No financial institution is immune to an economic crisis. This was evident with the recent collapse of Silicon Valley Bank (SVB). The effects of this collapse rippled through a multitude of small businesses that relied on this institution for payroll, operations, and other pertinent business expenditures. Many of the businesses that were patrons of SVB did not see this coming and found themselves at a loss before the government stepped in to assist. However, there were many companies that were prepared for such a disaster and had a plan in place for a situation such as this.

Preparing for financial failures that are beyond a business’s control can be difficult, but it is possible. Diversification is key to always being prepared for any bank’s unforeseen financial failure. Maintaining relationships with multiple banks, depending on the size of the cash balance, is advisable. To manage risk, it is best to maintain bank relationships across a mix of large and regional banks.

The Wall Street Journal also advises the following:

· Add beneficiaries to your accounts: Designating specific people or nonprofit organizations to inherit funds after the account owner’s death is another way to increase protection. FDIC insurance generally will cover up to $250,000 in deposits for each unique beneficiary. For example, a trust account with five beneficiaries would be insured up to $1.25 million.

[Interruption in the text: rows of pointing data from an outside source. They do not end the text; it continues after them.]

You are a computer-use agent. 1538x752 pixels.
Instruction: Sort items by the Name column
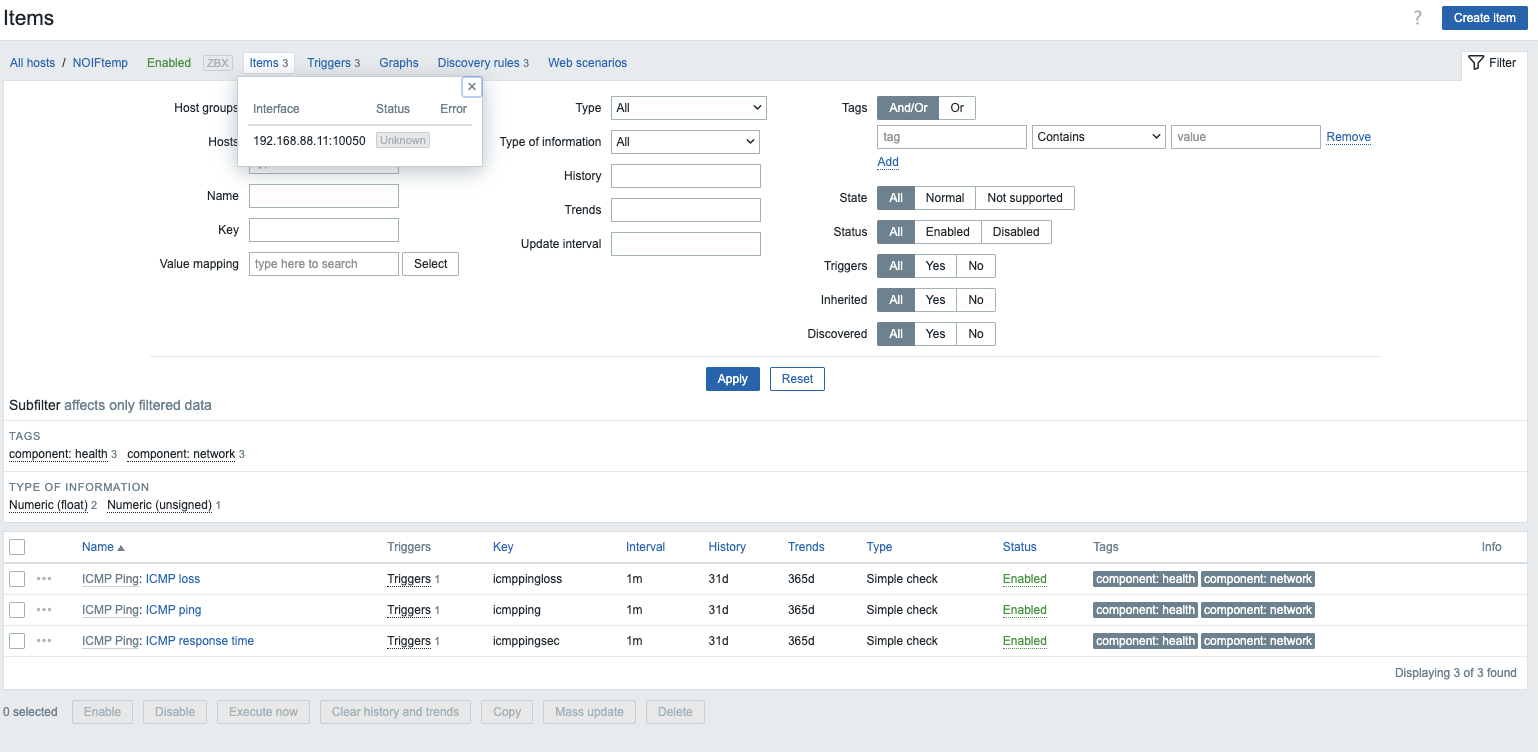click(x=98, y=547)
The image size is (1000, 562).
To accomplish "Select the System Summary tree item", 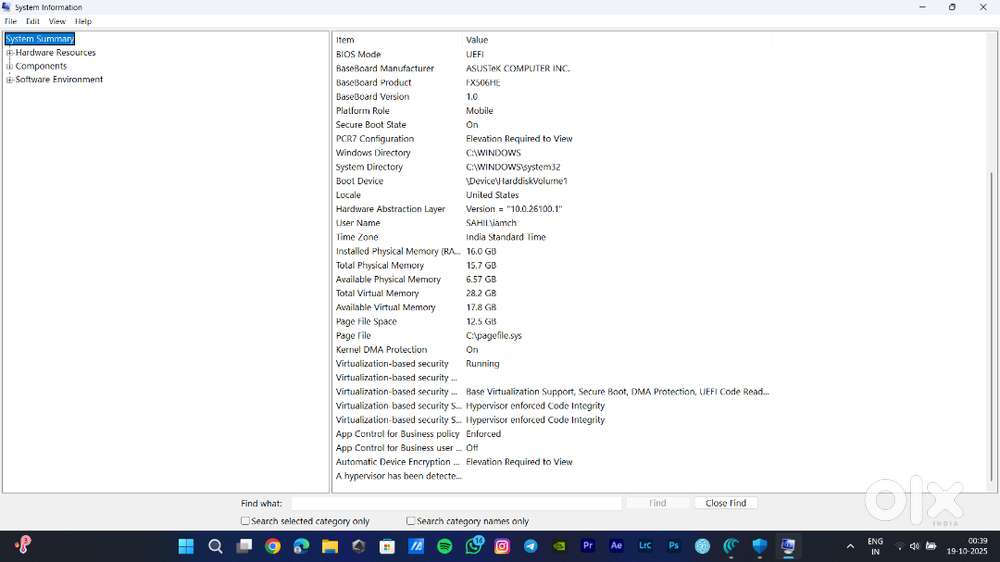I will 40,39.
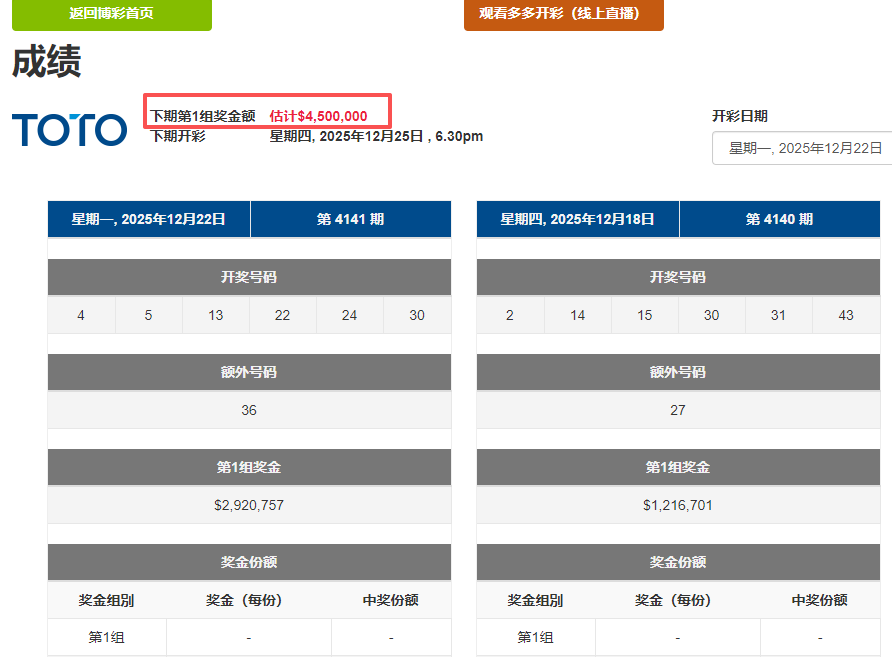Select winning number 24 in draw 4141

(349, 315)
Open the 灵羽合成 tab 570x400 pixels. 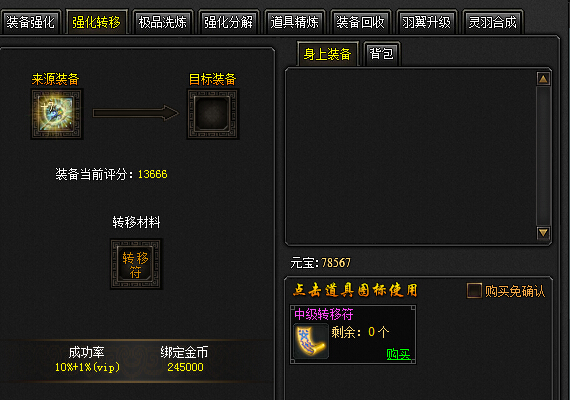click(x=493, y=22)
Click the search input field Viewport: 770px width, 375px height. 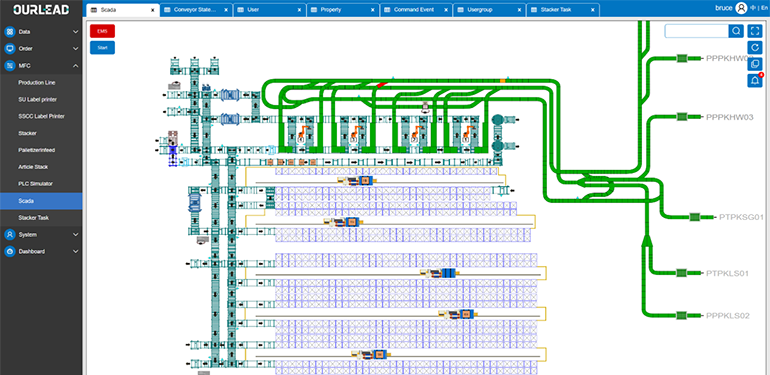pyautogui.click(x=697, y=31)
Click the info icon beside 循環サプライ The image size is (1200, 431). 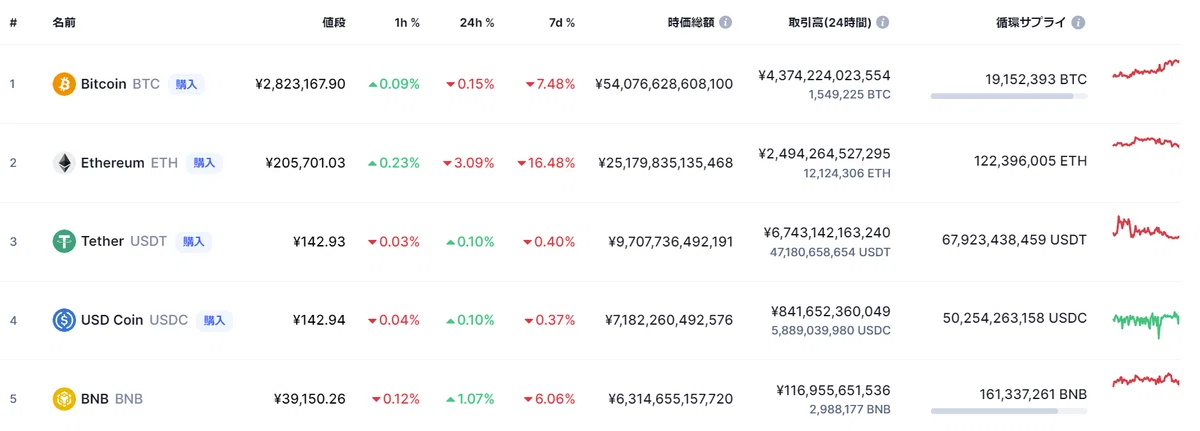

· Deposit swapping: One way to manage the multiple accounts necessary to increase FDIC coverage is to have your bank do it for you. Using a network allows customers to get the insurance benefit of having multiple banks while dealing with only one bank. Deposit swapping networks work with multiple banks to separate large deposits into amounts below the federal insurance limit and can protect balances up to $150 million.

· Credit unions: Credit unions are nonprofit financial institutions that are an alternative to commercial banks. These accounts aren’t FDIC insured, but they have their own form of federally backed deposit coverage through the National Credit Union Share Insurance Fund, with the same $250,000 limit.

· Bonds: Though U.S. Treasurys aren’t covered by FDIC insurance, they are backed by the full faith and credit of the federal government. In other words, buying U.S. bonds is a low-risk alternative to stashing money in a bank.

NVBCC member FVCbank was contacted to learn how they work to prevent a similar event from happening to their institution. FVCbank Chairman and CEO David Pijor provided the following comments:

“Unlike SVB, our bank does not hold a high percentage of government bonds. FVCbank has a business model that is significantly different from SVB. FVCbank has no crypto market exposure or tech company financing. We adhere to a conservative operating philosophy and have a diversified portfolio of deposits, which we deploy in loans to local businesses. We are well-capitalized, maintain a sound credit discipline, and abide by strict regulatory guidelines to ensure the safety and security of our customer deposits.”

Ultimately, financial institutions’ failures will occur. While this can be frightening for business owners and individuals alike, the most important thing to remember is, DO NOT PANIC. Withdrawing money from banks that were not affected by the collapse will further destroy the economy and cause further economic challenges, which, if not managed correctly, could lead to catastrophic results across the country. It is best to maintain a level head and always keep liquid assets in case of emergencies.